The standard explanation of our rule was stated in Romero as follows: "determination of negligence involves first the formulation and then the application of a standard of conduct to evidentiary facts found to be established. When all this has been done by a judge, a reviewing court has no means of knowing whether he formulated the standard correctly, since he does not charge himself. Thus there must be free review of his ultimate determination of negligence although not of the facts on which it was based." See also Kane v. Branch Motor Express Co., supra, 290 F.2d at 506-507. Appellees say in effect, although they phrase it more politely, that this is mumbo-jumbo. Since every first-year law student knows what the standard of care is, how can an appellate court seriously wonder whether an experienced trial judge was aware of it? Particularly, how can any doubt be entertained on this score if the judge has correctly repeated the familiar formula? Does it not then follow that what the appellate court is attempting to oversee, at least in most cases, is the interpretation of particular circumstances in the light of a known rule of law? Is not such work the proper business of the trial courts, subject to review only under the "unless clearly erroneous" standards? And, however the argument on principle might stand, is not this what the Supreme Court decreed in McAllister?

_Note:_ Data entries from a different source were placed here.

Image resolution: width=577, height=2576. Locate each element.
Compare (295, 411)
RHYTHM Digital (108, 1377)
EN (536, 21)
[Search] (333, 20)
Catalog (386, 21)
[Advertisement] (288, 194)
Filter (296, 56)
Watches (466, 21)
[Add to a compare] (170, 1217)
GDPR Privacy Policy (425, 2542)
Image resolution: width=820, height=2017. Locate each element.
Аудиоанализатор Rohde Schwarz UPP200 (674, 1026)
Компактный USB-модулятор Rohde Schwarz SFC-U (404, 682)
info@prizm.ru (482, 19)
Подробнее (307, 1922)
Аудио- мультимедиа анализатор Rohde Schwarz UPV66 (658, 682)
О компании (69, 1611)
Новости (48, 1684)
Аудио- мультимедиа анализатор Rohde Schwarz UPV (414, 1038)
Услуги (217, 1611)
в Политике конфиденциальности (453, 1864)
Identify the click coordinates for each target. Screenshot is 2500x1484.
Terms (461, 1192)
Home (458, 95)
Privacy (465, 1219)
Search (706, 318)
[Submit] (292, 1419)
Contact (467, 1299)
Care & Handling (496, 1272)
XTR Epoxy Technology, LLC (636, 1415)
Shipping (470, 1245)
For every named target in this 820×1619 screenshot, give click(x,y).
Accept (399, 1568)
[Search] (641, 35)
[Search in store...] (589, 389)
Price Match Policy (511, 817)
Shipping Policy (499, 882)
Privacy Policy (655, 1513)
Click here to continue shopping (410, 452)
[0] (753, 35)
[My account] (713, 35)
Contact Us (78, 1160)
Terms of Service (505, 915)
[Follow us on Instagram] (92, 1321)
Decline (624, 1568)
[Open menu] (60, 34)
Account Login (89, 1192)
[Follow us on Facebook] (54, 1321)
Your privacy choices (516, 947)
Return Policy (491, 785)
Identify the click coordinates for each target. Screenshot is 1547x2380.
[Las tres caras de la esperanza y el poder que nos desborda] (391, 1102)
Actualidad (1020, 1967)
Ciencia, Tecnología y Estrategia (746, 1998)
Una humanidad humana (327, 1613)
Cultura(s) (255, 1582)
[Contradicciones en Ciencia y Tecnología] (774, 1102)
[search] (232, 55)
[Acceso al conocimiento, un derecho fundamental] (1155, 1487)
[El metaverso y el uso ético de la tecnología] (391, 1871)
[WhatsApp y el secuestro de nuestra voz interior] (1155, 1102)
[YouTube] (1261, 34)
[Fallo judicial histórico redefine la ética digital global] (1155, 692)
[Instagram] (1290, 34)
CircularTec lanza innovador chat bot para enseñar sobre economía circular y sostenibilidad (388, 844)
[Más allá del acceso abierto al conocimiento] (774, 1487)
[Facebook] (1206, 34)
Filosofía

The argument on principle makes many over-simplifications that fail to take into account the elaborations of the general standard of care and the need for consistency in judicial decision. Of course we do not doubt the knowledge of the district judges that the overall standard of conduct to which an actor "must conform to avoid being negligent is that of a reasonable man under like circumstances." ALI, Restatement (Second), Torts § 283 (1965). But this is a long way from being the whole story. That simple phrase in the Restatement is accompanied by two pages of explanation; twenty-five more sections, §§ 285-309, with comment spreading over eighty pages, are devoted to further specifications of the general standard. The law of negligence has thus followed the path anticipated in

360 F.2d 777
the celebrated passage of Holmes' lectures of 1881, fulfilling "the tendency * * * to become more and more concrete by judicial decision and by statute" without interfering with "the general doctrine maintained as to the grounds of liability." The Common Law 89-103 (Howe ed. 1963). This very case presents issues whether the judge gave adequate weight to the principle that "As the gravity of the possible harm increases, the...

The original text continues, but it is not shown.